Do not forget about the part where it constantly lingers overhead, and despite you thinking about it every moment and making every moment hell until you do it, you don't do it until that last minute anyway.
I used to be this way and saw it as a sign of significant immaturity.
Procrastinators often aren't just procrastinating, they never end up doing the activity at all or at least until there are significant consequences. It is inherently selfish behavior,really.
Woah woah woah... selfish behavior? What do you think you know about procrastinators?
I love that I procrastinate. It helps me to think about the issue/task for a longer period of time and allows for freedom to complete other tasks or relax instead of constantly stressing about getting things done immediately. I used to complete jobs right away and was rewarded with ever increasing workloads until I broke down from the amount of stress put on me daily. Procrastination isn't something done to spite or hurt another person/entity...you have me a deadline and I completed it before it was due. Shouldn't matter how I went about completing it.
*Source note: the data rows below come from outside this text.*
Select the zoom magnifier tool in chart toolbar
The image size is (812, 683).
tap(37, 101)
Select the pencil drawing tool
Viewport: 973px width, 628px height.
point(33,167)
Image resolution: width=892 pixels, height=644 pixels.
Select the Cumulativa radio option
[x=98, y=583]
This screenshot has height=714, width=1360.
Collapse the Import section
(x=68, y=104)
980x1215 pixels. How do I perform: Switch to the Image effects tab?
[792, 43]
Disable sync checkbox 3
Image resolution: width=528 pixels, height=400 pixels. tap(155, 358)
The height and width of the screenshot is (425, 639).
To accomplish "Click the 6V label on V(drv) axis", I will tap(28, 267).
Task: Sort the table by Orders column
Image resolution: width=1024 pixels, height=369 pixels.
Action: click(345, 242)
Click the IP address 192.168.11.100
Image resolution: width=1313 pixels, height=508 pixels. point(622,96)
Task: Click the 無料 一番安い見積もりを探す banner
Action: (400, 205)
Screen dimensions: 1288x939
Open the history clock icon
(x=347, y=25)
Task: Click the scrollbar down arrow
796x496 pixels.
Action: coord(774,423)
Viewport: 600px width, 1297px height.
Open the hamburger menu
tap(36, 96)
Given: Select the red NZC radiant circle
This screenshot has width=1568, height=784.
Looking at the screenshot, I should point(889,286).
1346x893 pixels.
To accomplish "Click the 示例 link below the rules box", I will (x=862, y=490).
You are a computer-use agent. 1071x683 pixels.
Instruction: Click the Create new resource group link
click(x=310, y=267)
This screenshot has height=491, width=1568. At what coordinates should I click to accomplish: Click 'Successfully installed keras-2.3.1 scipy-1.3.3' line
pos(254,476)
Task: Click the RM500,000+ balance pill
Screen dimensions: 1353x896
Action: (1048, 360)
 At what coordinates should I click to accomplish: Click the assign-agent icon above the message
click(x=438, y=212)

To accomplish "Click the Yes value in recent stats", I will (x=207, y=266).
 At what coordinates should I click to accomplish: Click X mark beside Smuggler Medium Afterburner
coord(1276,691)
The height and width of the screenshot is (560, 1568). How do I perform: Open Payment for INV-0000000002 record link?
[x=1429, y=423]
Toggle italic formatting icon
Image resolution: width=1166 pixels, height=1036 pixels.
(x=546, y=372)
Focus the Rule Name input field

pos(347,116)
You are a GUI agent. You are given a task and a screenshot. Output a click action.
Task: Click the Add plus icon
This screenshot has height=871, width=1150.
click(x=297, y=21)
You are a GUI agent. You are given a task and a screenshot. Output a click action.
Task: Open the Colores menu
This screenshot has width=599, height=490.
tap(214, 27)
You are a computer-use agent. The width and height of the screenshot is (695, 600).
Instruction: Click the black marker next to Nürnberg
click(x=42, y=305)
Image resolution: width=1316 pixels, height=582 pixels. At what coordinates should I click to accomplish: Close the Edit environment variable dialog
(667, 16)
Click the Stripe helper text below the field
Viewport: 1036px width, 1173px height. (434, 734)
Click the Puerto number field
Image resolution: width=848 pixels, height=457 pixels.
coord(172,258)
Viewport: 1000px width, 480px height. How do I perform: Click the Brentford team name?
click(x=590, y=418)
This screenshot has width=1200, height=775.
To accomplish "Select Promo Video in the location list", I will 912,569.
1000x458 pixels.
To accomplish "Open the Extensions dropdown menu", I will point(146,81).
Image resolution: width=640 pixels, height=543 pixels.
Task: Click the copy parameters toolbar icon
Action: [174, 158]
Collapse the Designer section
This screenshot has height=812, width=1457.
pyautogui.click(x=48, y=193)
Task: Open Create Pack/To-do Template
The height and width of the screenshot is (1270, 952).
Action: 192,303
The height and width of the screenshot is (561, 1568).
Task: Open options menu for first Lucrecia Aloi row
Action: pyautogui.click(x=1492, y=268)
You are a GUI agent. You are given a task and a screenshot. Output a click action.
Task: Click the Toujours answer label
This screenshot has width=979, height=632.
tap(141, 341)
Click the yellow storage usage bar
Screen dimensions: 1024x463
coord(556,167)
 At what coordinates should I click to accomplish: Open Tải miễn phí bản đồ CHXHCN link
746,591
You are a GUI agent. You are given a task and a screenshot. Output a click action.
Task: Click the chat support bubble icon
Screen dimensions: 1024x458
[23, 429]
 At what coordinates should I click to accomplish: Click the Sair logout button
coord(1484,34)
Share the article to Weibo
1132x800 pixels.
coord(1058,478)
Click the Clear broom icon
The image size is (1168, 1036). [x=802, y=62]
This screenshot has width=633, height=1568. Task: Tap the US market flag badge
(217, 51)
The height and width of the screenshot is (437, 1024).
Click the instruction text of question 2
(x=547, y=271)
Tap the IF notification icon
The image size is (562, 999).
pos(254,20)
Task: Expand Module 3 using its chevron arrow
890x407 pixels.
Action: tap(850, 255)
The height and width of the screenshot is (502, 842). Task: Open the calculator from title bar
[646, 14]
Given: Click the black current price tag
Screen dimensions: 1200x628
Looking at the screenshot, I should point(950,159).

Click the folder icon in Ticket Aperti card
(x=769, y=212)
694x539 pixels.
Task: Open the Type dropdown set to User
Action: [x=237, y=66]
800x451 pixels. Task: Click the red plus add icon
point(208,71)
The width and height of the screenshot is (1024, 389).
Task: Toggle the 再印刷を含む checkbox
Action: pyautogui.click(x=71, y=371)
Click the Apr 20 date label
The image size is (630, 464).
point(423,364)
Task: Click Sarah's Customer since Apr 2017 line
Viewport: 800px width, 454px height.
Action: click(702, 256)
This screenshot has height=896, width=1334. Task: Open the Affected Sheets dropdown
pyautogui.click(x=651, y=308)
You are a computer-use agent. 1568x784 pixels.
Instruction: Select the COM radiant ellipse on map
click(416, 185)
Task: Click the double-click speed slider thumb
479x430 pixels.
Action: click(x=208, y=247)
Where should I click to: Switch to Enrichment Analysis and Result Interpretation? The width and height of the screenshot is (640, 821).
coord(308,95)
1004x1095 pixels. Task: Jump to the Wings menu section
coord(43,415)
Procrastinating has taught me how to work under intense pressure when it's absolutely needed, and I can respond in the moment with confidence in my ability. It helps me to find time to be more connected with my coworkers without being overburdened with an ever-increasing workload. If I don't take the time to be true to myself as a procrastinator, you will get less and less quality work out of me as my mental capacity becomes overloaded. It's selfish to abuse those that want/need to take their time while still working under last minute pressure to get it done.
Not everything is so black and white just because it doesn't fit with your style of working.
I think something is wrong with me then. When I start something early it normally ends up with me losing momentum part way through, stopping for ages, then having to work like mad at the end anyway. That or I end up changing project idea and having to start again. Both of these ended up happening with my dissertation.
Like even when I start stuff at the right time it goes to shit. Somehow when I do stuff last minute it mostly turns out fine.
Procrastination is good, it takes you were you naturally want to be and what you intuitively think is right. Starting early and forcing yourself through things you don't care about is not productive.
But isn't that like making excuses for yourself tho? I usually did the same as the parent commenter did. But if there's an especially critical task that I cannot afford to ignore I use something like pomodoro timer to keep my attention span in check. Barring an external distraction -- getting more of this as I'm getting more senior in my current work + kids when working remotely (ノಥ,_」ಥ)ノ彡┻━┻ -- this method usually works.
I’ve often stated that Past-Me is always hassling Present-Me with reminders of things I’m supposed to do. That asshole just loves setting a ton of notifications to fire throughout the day, making me feel bad for being a lazy procrastinator.
If you believe something as common as this is sufficient to diagnose a mental disorder, you might've been misdiagnosed (or your diagnosis was explained insufficiently).
My friend, you think this likely because your family exhibits these traits (genetics) as do your friends(attracted to like groups). You're using two ADHD meme traits, like thinking everyone feels this way and using extra parentheses (for bonus content). I bet you've also been told that you're not living up to your potential (and that's true!).
If you want something objective, have a coffee or two at 6pm and see if you're still able to fall asleep that night. The neuro typical folks would be unable to quiet down their brain.